Le Journal International De Victimologie est reconnu comme REVUE QUALIFIANTE PAR LA 16ème SECTION (PSYCHOLOGIE) DU CONSEIL NATIONAL DES UNIVERSITÉS (CNU) français.
La revue a signé un contrat avec EBSCO Publishing, ce qui permet une indexation de la revue dans des centaines de bases de données en criminologie, sciences sociales et humaines, et psychiatrie. 

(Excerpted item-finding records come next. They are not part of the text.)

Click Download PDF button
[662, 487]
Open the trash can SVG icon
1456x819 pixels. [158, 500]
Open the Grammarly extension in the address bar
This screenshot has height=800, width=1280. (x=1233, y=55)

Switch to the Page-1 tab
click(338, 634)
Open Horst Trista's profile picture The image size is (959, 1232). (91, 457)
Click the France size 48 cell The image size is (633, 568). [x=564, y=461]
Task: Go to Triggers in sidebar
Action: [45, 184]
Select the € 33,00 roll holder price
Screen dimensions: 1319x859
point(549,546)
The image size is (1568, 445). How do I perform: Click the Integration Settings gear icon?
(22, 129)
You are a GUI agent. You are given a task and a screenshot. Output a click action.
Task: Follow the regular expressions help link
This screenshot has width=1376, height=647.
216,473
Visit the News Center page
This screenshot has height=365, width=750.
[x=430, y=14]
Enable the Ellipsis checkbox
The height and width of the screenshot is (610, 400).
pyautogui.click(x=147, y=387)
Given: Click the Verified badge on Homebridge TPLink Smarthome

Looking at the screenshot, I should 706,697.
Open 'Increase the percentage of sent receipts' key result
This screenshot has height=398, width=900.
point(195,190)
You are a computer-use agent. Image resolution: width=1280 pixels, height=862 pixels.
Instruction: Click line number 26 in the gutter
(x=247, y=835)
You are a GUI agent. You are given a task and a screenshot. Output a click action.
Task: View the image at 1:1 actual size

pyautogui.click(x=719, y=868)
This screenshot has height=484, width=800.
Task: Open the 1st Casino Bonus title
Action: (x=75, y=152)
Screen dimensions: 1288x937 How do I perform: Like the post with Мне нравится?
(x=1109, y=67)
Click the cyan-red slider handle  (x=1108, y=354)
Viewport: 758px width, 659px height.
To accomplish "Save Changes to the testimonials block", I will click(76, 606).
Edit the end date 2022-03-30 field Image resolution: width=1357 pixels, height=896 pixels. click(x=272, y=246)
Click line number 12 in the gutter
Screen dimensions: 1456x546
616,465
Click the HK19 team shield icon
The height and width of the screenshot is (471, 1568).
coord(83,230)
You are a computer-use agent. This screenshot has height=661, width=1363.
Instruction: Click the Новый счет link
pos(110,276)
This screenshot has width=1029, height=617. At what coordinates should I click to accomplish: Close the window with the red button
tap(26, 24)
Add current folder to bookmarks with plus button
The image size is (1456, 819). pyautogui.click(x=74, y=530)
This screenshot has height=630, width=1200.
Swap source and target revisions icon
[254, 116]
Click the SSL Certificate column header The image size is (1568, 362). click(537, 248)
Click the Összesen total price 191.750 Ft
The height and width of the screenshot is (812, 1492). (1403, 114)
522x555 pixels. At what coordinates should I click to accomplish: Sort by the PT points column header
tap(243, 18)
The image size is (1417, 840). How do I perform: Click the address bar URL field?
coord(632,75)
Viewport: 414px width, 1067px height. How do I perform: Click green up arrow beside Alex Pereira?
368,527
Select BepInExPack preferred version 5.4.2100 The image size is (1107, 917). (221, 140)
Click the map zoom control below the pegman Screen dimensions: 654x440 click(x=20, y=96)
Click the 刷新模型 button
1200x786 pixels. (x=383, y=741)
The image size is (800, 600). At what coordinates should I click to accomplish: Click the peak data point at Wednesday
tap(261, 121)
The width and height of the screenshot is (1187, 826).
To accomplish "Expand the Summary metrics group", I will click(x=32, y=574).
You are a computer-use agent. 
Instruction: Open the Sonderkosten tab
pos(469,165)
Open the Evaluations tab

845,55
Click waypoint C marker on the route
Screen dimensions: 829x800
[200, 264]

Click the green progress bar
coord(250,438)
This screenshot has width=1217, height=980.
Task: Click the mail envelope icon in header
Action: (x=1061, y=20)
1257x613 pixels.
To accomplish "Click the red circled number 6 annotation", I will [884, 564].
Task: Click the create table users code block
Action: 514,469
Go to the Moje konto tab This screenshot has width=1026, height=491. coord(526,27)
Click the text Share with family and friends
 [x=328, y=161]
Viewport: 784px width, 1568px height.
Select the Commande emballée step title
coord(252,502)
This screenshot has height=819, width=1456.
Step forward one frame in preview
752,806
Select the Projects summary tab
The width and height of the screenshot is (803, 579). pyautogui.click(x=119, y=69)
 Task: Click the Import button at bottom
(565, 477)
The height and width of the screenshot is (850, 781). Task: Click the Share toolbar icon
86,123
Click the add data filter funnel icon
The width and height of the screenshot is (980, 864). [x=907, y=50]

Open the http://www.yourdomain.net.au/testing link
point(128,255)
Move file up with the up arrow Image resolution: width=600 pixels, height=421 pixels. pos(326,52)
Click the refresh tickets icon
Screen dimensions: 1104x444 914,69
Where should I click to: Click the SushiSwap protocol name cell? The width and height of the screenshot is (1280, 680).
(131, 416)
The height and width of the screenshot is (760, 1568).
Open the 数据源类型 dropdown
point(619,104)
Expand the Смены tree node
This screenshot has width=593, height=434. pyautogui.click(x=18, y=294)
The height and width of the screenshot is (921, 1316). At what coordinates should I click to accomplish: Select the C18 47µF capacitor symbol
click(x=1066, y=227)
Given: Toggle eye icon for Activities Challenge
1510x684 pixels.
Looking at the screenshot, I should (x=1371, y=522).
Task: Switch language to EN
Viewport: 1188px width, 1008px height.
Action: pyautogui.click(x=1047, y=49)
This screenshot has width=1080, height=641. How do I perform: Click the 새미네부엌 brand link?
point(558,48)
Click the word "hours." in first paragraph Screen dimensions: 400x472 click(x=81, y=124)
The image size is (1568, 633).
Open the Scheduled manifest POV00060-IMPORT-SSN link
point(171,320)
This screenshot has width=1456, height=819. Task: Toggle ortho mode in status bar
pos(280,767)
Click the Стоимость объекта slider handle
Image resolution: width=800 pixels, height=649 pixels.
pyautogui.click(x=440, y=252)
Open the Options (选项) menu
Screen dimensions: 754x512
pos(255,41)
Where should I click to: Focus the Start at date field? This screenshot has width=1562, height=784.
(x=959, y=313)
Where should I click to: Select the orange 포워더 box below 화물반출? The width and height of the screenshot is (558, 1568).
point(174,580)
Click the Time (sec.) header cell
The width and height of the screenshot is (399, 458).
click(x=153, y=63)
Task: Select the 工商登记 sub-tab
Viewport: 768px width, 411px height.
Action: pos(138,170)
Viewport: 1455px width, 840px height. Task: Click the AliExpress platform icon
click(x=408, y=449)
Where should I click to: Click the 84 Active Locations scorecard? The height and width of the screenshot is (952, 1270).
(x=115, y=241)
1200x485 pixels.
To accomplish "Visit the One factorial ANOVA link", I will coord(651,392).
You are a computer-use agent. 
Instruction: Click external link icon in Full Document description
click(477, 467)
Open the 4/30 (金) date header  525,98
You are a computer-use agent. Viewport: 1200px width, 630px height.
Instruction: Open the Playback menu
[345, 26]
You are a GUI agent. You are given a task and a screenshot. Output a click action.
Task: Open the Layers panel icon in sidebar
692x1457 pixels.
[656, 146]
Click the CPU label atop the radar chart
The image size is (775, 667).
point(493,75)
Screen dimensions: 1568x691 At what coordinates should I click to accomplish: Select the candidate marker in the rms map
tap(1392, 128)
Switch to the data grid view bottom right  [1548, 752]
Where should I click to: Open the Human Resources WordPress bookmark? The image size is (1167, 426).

Les soutiens du JIDV: le Centre International de Criminologie Comparée (CICC); l'Axe Internet et Santé du Réseau de Recherche en Santé des Populations du Québec, le laboratoire de recherche sur les psychotraumatismes de l'Institut Universitaire en Santé Mentale Douglas et l'Université McGill
Créé en 2002, le Journal International de Victimologie (JIDV) est une revue scientifique dotée d’un comité de pairs (peer-reviewed). Cette revue a pour vocation de diffuser le plus largement possible les résultats de recherches et de pratiques sur le sujet de la victimologie par le biais de l’Internet (www.jidv.com). Il y a 3 numéros par an. Le JIDV s’adresse donc à toutes les personnes travaillant avec des victimes, quel que soit leur pays, leur discipline (criminologie, psychologie, sociologie, anthropologie,…) et leur école de pensée.